Somut olaya gelince; davacı tarafından tanık olarak ... , ... i, ve İsmail’in; davalı tarafından ise Mehmet, Hatice, Nafia, ... , Şebrizar, Ayşe ve Mahir’in tanık olarak bildirildiği ancak tüm tanıklar dinlenilmeden sonuca gidildiği görülmektedir.
Hal böyle olunca; mahkemece tarafların bildirdiği tüm tanıkların dinlenilmesi, dinlenen tanık beyanlarının yukarıdaki ilkeler ile birlikte değerlendirilerek murisin temliklerdeki gerçek iradesinin tereddüte yer bırakmayacak şekilde saptanması ve hasıl olacak sonuca göre bir karar verilmesi gerekirken noksan soruşturma ile yetinilerek yazılı olduğu üzere hüküm tesisi isabetsizdir.

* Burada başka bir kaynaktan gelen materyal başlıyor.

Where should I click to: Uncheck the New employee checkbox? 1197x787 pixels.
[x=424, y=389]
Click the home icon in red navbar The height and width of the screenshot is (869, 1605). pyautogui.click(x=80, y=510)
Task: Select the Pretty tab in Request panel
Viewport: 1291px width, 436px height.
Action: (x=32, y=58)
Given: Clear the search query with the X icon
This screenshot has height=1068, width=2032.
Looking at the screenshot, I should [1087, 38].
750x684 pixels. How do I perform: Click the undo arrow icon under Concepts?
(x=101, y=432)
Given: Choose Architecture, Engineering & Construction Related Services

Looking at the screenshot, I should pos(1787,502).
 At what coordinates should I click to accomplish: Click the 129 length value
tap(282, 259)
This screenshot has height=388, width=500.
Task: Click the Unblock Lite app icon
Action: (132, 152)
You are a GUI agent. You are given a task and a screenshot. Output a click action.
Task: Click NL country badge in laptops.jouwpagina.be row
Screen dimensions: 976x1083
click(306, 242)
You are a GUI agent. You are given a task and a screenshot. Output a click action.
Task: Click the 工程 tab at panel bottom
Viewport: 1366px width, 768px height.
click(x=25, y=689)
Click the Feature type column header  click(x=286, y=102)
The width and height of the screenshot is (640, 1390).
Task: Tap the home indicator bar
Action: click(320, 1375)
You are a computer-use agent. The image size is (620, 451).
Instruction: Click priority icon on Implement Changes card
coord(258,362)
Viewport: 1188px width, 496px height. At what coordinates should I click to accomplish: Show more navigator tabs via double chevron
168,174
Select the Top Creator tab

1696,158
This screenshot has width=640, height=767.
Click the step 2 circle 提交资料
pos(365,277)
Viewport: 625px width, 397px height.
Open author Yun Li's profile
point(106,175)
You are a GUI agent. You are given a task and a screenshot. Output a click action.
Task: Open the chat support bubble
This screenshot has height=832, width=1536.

Davalının değinilen yön itibariyle yerinde görülen temyiz itirazının kabulüyle, hükmün (6100 sayılı Yasanın geçici 3.maddesi yollaması ile) 1086 sayılı HUMK"un 428.maddesi gereğince BOZULMASINA, alınan peşin harcın temyiz edene geri verilmesine, 13/02/2020 tarihinde oybirliğiyle karar verildi.